Croyez-vous donc que je conteste vos droits ? Oh ! non pas vraiment : nous ne disputerons jamais là-dessus. Certain roi naquit pour être maquignon ; toi, tu es né prince de la terre. Moi-même, pauvre diseur de métaphores, je me sens mal abrité sous le parapluie de la monarchie ; mais je ne veux pas le tenir moi-même, je m’y prendrais mal, et tous les trônes de la terre ne valent pas pour moi une petite fleur au bord d’un lac des Alpes. Une grande question serait celle de savoir si la Providence a plus d’amour et de respect pour notre charpente osseuse que pour les pétales embaumés de ses jasmins. Moi, je vois que la nature a pris autant de soin de la beauté de la violette que de celle de la femme, que les lis des champs sont mieux vêtus que Salomon dans sa gloire, et je garde pour eux mon amour et mon culte. Allez, vous autres, faites la guerre, faites la loi.
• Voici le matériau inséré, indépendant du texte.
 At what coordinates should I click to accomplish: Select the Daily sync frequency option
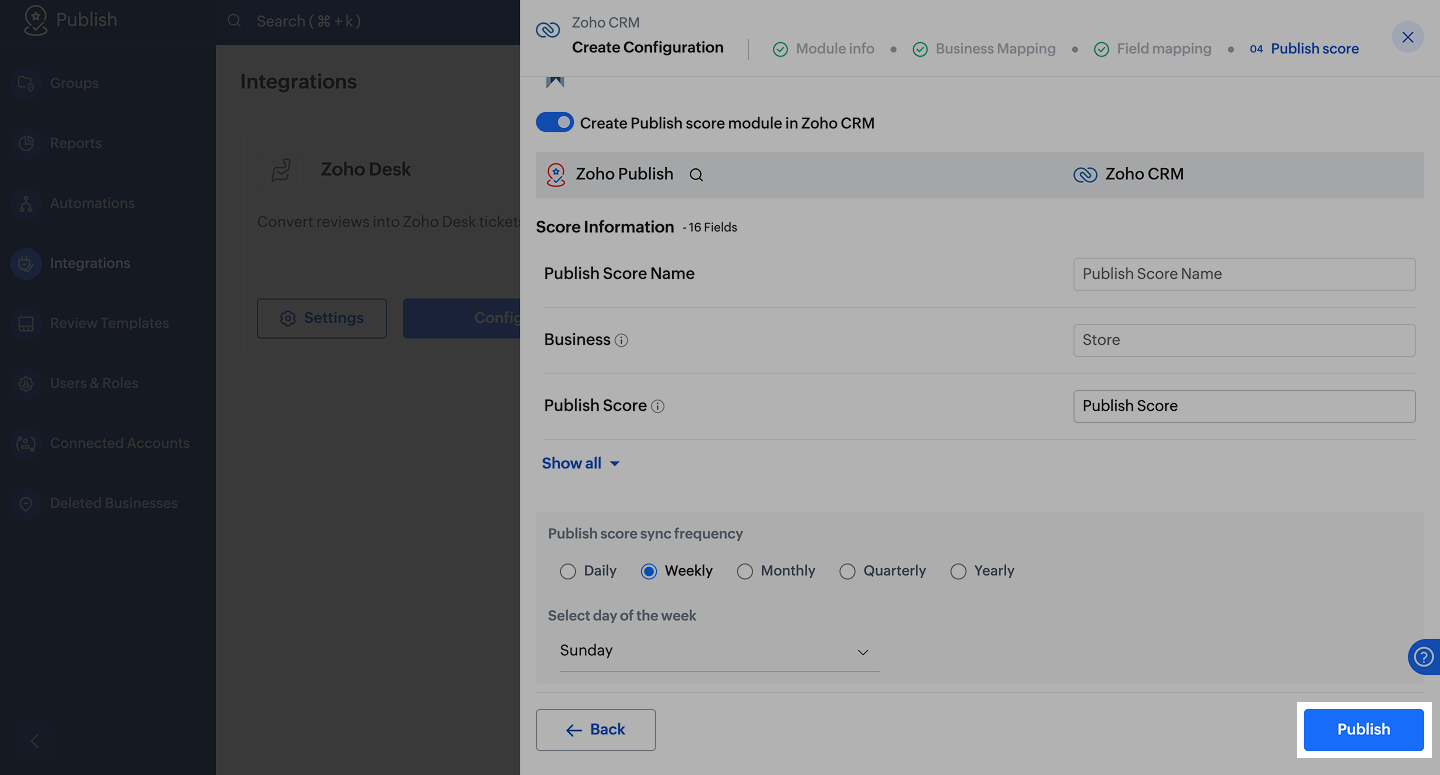pos(568,571)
Tu dis que je ne conclus jamais ; je me soucie bien de conclure quelque chose ! j’irai écrire ton nom et le mien sur le sable de l’Hellespont dans trois mois ; il en restera autant le lendemain, qu’il restera de mes livres après ma mort, et peut-être, hélas ! de tes actions, ô Marius ! après le coup de vent qui ramènera la fortune des Sylla et des Napoléon sur le champ de bataille.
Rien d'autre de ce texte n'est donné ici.